L'histoire du convoi du 6 juillet 1942, écrite en 1994 par Claudine Cardon-Hamet dans le cadre d'une thèse de doctorat, prend
le relais des premières recherches menées entre 1970 et 1986 par Roger Arnould
Déporté Résistant et ancien documentaliste de la Fédération Nationale des Internés Résistants et Patriotes (FNDIRP)


MARTIN GUSTAVE, ERNEST



Matricule 45849 à Auschwitz


Gustave Martin est né le 3 octobre 1889 à Mareuil-sur-Ourcq (Oise). Il habite au 16 rue des vieux moulins à Lagny (Seine et Marne) au moment de son arrestation.
Il est le fils d’Alexandrine, Esther Bridelle, 27 ans, couturière et d’Edouard, Ernest Martin, 26 ans, manouvrier son époux. Ses parents habitent au hameau de Frelaine.
Gustave Martin est manouvrier et habite à Mareuil-sur-Ourcq (Oise) au moment du Conseil de révision. 

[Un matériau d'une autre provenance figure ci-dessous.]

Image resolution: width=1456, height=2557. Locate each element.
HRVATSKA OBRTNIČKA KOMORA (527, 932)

Son registre matricule militaire nous apprend qu’il mesure 1m 62, a les cheveux noirs châtains, les yeux bleus verdâtres, le nez rectiligne, le visage ovale plein. Il possède un niveau d’instruction n° 2 (possède une instruction primaire).

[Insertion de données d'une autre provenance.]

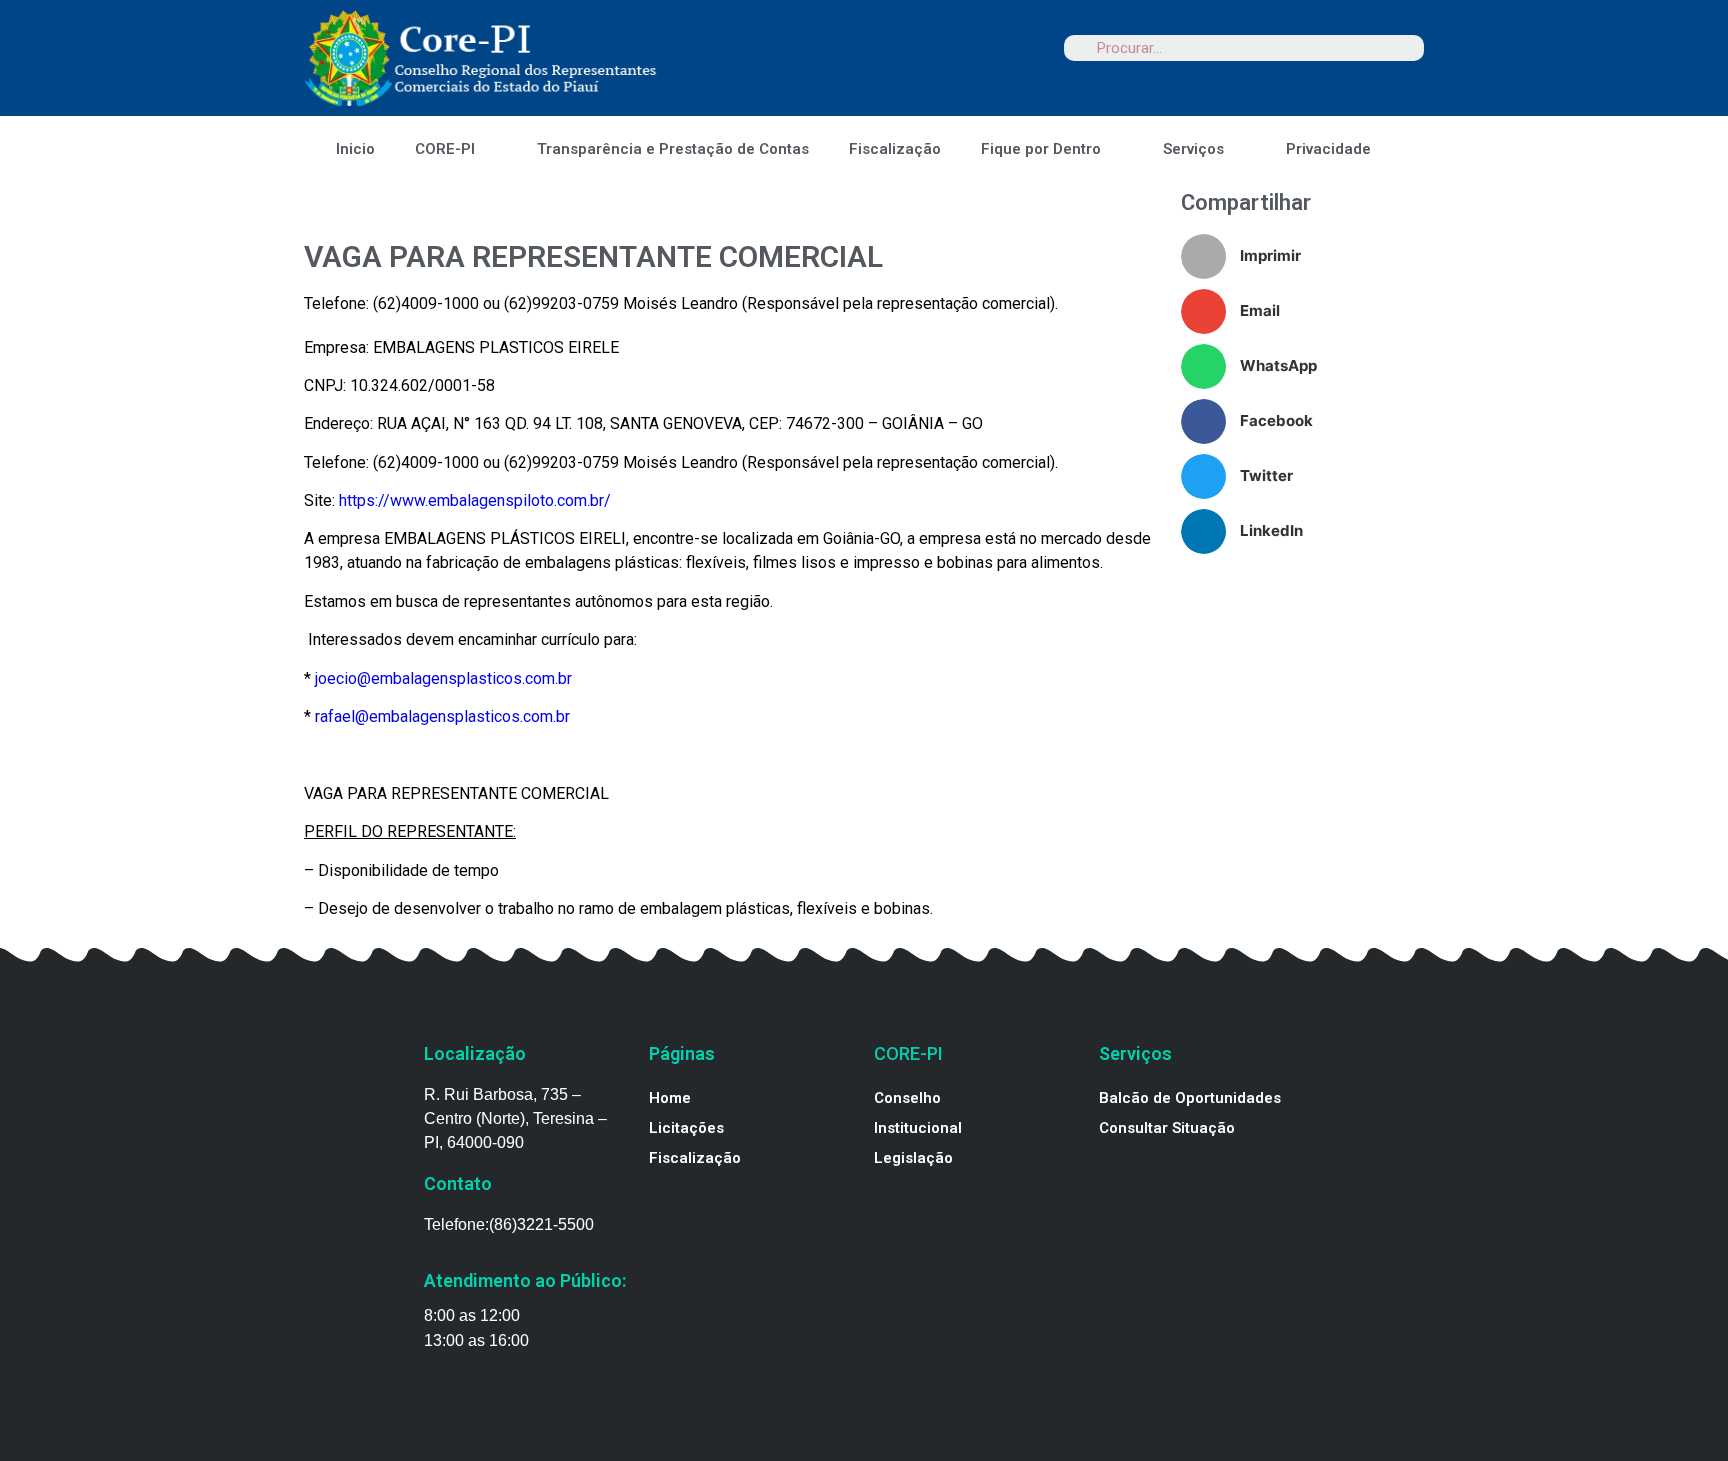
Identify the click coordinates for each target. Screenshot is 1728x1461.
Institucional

Conscrit de la classe 1909, Gustave Martin est classé dans la 5ème partie de la liste en 1910 et dans la 1ere partie en 1911. Il est finalement incorporé le 10 octobre 1911 en vertu de ce dernier classement et est intégré au 155ème Régiment d’Infanterie le jour même. Il est envoyé en disponibilité le 25 septembre 1913 (certificat de bonne conduite accordé).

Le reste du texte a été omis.